The day was like any other – the sisters were hosting, yet again. They’d become known for it – the way they made people feel at home in their home. It was a gift. Yet on this particular day, the guest was unlike any other. Not ordinary; it was Jesus.
Martha was busy in the kitchen – distractedly serving and getting everything ready for the evening meal. While Mary was enraptured in the sitting room, hanging by every word that fell from the lips of Jesus.
Frustrated, Martha marches out of the kitchen. Her tight bun was now loose, mousy brown hair everywhere. Remnants of flour and oil remained on her clothes. Sweat dripped from her well-formed brow.
Knowing He carried weight with her sister, and knowing He always hears her, Martha spoke up.
“Lord, do you not care that my sister has left me to serve alone? Tell her to help me.” Hands flying everywhere, and then finally resting exhausted at her side, as though ready to collapse.
“Martha, Martha, you are anxious and troubled about many things, but one thing is necessary, Mary has chosen the good portion, which will not be taken from her.”
(Luke 10:38-42 ESV)
What I love about how Jesus relates with these sisters, is that He always has compassion – on both of them. Citing Martha’s name twice usually means He’s trying to get her attention, but also doing so lovingly. The Bible said she was “distracted with much serving”. In the Message version, it says in vs 38, “A woman by the name of Martha welcomed him and made him feel quite at home.”
Usually Martha can get picked on in this text. But never once does Jesus reprimand her or make her feel badly – He kindly and lovingly points to the better way. Clearly Martha was gifted in the areas of homemaking.
If I knew Jesus was coming, I would’ve been fussing about getting the home ready as well – just like Martha. But Mary, bless her heart, decides to sit at Jesus’ feet, in His presence.
At first glance, from the perspective of someone like Martha, this looks lazy and uncaring. But even amongst all the doing and serving to be done, she still ‘chose well’ –to listen and be still.
Mary’s position was bowed and waiting, Martha’s position was flustered and distracted.

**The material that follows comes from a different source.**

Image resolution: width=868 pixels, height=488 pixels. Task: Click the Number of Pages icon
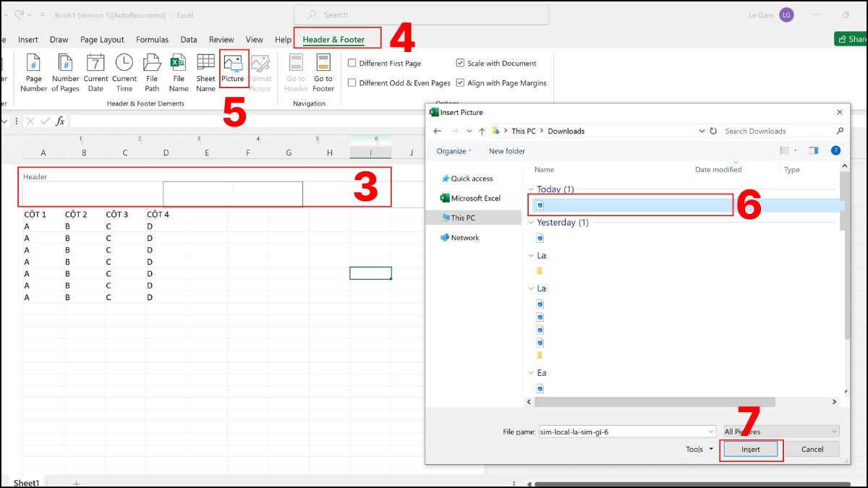(64, 70)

How real can this be of our hearts? I can sit down to spend time with the Lord and a million things run through my mind of what to do next (and we don’t even have kids yet!). I think what Jesus was saying was – even amongst the distractions and all the things you need to do (good things, real life things), choose a bowed position of heart, and I will meet you there.
As we enjoy this Christmas season, I hope I can still the distractions, and sit at Jesus’ feet more. Whether it’s while doing dishes or driving to do errands, I want to be more conscious of the position of my heart this season – am I bowing and waiting, or am I flustered and distracted?